Wed 18 Nov, 2020 10:09 pm
I'm gonna be brief, I feel like a prostitute, frustrated because I've never had a real one; I'm only 21, and despite being a virgin (I've never had vaginal intercourse, and I've always thought that I want to wait until marriage, I think that is the only "exclusive thing" that I can give to my future husband if I find one, obviously), I gave my first blowjob at 14. I did it to five guys during 2013 - 2020. I feel like a sexual object. I'm jealous that I see couples having a sane relationship. I've never had a relationship with someone for a year. The most that I've come has been half a year without breaking up with a guy. I find it surprising how even "children" of 16 years old can have a healthy relationship and not me. I felt that I'll never go to be enough for someone, not even for my mother... I hate being insecure, but being completely honest, I've been thinking like this all my life.

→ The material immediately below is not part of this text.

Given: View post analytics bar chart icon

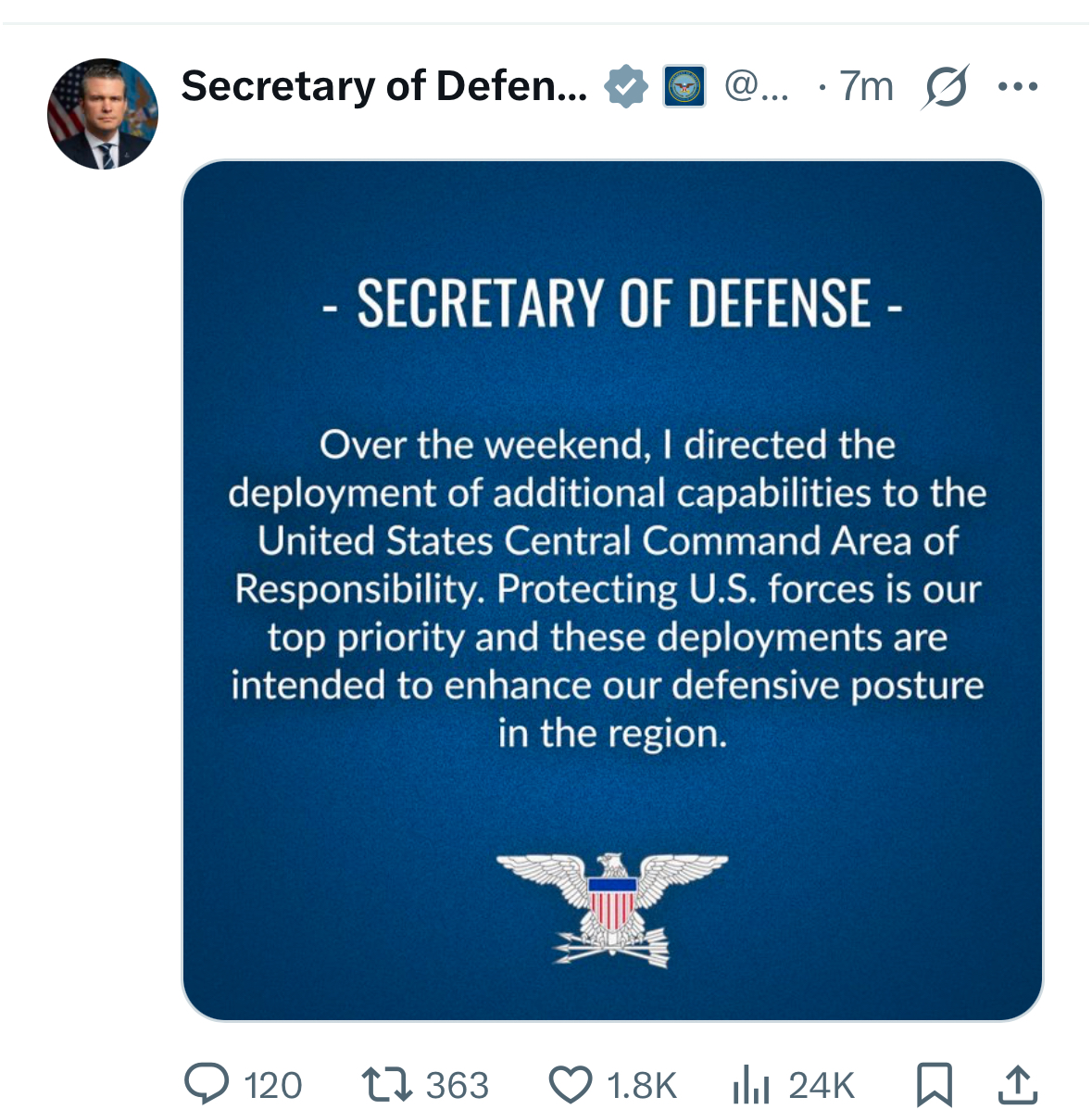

Now last, I just broke up a 5-day relationship with a guy who, in his perspective (and also he has demonstrated that), has been in love with me since the last year; I don't know why, but I don't like guys who have sisters, because I think that they're double standard, they should respect women even more, for me sisters are such a nuisance, it's like the guy has children, especially if his sisters are younger than him. He had a 4-YEAR-RELATIONSHIP with a girl who now has a son, but this girl is WAY better than me, she is the first place in her graduation, she is 2 years older than me, she has a complete family whereas I was only raised with my mom, yes, I don't have a father. I'm envious that one day he told me that the dad of his ex one day thought of killing him because of jealousy. One ex burned my letters, took photographs, and posted it on Facebook, you can imagine the strong impact that it had on me, and I was only 15 when it happened, nobody was there to defend me, and I was severely traumatized.
I've never met my father, I feel like a prostitute, I don't even have a vocation, I'm not sure what the hell to study, and I don't like how the world works. I don't want to feel sexualized anymore; I hate that men are always superficial and value more physical beauty; if there is a girl more beautiful than me, it is obvious that he will look at her, and this opens more insecurities.
If you guys have some advice, I'd be very grateful. I'm sorry if there is any grammar mistake. English is not my first language.
The thing about not liking guys with sisters is the weirdest thing I think I have ever read in this site (so, congratulations?).
That having been said, it's also avoidance behavior. Much of what you wrote about is.
You don't have to be in a relationship with everyone you meet, even if they claim to have been in love with you for years. In fact, you don't have to be in a relationship with anyone at all.
But recognize that every real relationship is bilateral. Both of the parties give and take. You compromise. This doesn't mean settling for ****.
But it does mean not using lame ass excuses (like sibling type? Really? No one can control that) as a reason to duck the chance for true emotional intimacy that you claim to desire.